Small erythrocytes might be beneficial for blood rheology, as they contribute less to blood viscosity than large erythrocytes. We predicted that rheological disadvantages of larger erythrocytes could be alleviated by relatively smaller nucleus size in larger cells allowing higher flexibility and by more elongated shape. Across squamate reptiles, we found that species with larger erythrocytes tend to have smaller ratio of nucleus size to cell size (N : C ratio), but that larger erythrocytes tend to be rounder, not more elongated. Nevertheless, we document that in fact nucleus area changes with erythrocyte area more or less linearly, which is also true for the relationship between cell length and cell width. These linear relationships suggest that nucleus size and cell size, and cell width and cell length, might be constrained to largely proportional mutual changes.

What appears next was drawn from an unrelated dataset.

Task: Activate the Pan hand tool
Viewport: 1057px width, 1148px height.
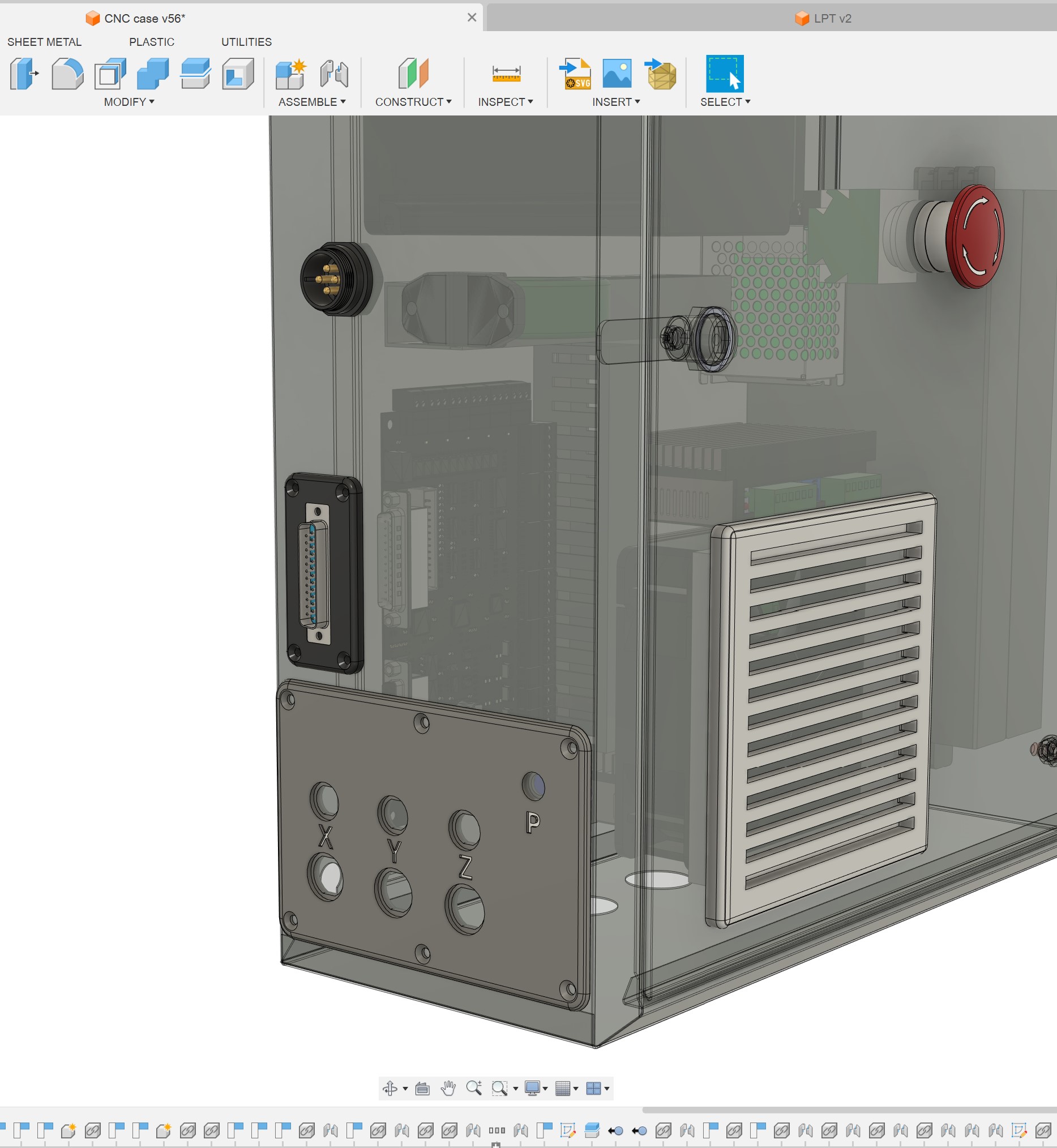Action: (448, 1088)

The shifts in widely used N : C ratio and elongation ratio (cell length/cell width) with cell size might be misleading, as they do not reflect adaptive or maladaptive changes of erythrocytes, but rather mathematically trivial scaling of the ratios of two variables with a linear relationship with non-zero intercepts. We warn that ratio scaling without analyses of underlying patterns of evolutionary changes can lead to misinterpretation of evolutionary processes.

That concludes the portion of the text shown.